Just checked GA and saw we are about to hit 10k site sessions on SaaS Marketer in May... we got out first hit in March so wanted to share a little on how we have done this!

And viewing by day:

We're bootstrapping so have spent approx. $300 on Facebook Ads to boost posts to date and our current total organic sessions are approx. 500 so not a great amount of SEO traction.

It's all come from strategic free promotion and getting other people to share :)

But before we get into that... there is no point honing your content promotion skills if your content is not awesome.

It really comes down to one thing... the dark, gruelling hours you have to spend creating the content. The self doubt you feel when you just "can't create anything good this morning".

If you make the content good... the promotion is SO much easier.

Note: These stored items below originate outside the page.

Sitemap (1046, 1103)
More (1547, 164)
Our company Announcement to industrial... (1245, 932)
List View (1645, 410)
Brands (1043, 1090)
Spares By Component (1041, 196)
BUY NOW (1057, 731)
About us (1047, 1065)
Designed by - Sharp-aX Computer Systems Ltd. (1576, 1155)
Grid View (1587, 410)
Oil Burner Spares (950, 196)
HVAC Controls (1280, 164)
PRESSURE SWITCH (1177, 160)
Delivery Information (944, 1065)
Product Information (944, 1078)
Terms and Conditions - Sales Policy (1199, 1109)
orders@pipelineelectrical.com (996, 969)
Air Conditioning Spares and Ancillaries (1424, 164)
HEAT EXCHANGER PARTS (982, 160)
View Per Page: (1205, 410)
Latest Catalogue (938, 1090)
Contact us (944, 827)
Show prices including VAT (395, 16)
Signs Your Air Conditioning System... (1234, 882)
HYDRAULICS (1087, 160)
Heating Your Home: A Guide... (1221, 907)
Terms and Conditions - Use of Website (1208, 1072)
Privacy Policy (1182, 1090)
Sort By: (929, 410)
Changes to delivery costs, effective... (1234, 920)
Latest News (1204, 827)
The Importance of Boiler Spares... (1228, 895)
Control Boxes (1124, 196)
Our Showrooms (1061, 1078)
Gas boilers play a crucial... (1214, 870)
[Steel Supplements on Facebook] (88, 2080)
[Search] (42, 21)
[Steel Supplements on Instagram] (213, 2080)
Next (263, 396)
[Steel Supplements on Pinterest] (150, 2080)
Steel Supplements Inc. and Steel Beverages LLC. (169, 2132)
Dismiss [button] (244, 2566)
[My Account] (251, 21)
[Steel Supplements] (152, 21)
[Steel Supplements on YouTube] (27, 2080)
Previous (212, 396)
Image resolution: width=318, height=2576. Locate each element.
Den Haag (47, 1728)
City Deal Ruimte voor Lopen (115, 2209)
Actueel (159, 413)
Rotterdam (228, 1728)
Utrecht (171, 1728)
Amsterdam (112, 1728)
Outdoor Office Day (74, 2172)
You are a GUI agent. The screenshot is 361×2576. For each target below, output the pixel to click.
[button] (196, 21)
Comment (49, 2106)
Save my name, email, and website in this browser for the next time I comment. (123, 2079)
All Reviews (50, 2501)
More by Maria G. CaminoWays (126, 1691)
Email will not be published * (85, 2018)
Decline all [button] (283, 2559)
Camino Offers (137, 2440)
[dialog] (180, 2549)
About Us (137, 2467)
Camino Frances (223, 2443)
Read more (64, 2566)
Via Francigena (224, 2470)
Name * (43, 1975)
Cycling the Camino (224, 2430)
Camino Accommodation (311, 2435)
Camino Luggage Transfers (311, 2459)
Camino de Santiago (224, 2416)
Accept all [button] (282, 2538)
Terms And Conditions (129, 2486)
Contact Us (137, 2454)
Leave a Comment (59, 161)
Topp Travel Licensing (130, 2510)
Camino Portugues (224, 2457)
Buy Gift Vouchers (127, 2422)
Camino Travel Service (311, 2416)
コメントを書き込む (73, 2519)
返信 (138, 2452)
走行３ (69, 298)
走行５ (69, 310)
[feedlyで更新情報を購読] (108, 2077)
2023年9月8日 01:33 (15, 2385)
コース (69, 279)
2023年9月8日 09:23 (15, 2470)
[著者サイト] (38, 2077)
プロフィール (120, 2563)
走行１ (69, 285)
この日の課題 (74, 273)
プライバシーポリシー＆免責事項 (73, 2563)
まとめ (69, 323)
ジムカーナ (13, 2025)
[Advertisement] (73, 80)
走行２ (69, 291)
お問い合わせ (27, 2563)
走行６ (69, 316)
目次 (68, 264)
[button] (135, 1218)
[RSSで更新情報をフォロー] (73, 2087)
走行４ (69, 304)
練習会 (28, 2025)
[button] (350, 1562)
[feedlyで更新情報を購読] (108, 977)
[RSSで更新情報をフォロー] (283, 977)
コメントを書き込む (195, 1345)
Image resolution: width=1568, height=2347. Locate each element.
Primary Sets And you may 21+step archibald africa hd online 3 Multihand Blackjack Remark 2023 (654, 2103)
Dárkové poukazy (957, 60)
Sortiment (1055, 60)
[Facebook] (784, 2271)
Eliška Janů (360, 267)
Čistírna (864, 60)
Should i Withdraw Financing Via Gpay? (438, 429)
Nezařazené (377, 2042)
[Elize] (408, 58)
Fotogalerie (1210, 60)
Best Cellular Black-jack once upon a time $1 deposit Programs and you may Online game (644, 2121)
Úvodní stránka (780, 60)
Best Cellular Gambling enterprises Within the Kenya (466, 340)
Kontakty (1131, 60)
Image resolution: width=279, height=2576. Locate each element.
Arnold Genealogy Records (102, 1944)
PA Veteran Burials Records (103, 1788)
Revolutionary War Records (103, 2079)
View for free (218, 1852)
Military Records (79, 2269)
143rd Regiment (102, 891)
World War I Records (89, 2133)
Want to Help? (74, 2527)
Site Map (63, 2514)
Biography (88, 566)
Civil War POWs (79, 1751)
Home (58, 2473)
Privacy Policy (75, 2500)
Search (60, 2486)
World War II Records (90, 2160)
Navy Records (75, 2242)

How do you make good content?

There are two parts:

  1. What you say
  2. How you say it

Number 1 is the hardest part, and normally requires months or years of expertise. Number 2 can be improved pretty fast... this is your writing (if your building a blog) or speaking skills (if you're building a podcast or video).

For me, I've been in online marketing for six years so both 1. and 2. have been honed over this period.

So with the boring part over with let's look at some promo strategies:

Understand Incentives

If you have just started and don't have cash you can't rely on organic or paid sources to grow traffic... you will therefore need to understand where your ideal audience is on the internet, go to those places and bring people out onto your platform.

To do this, you need to play by the rules. You need to understand the incentives of the people that own those platforms and help them get what they want FIRST.

Take Facebook Groups for example. Admins know that Facebook sends them more people if they get engagement so they all optimise for engagement.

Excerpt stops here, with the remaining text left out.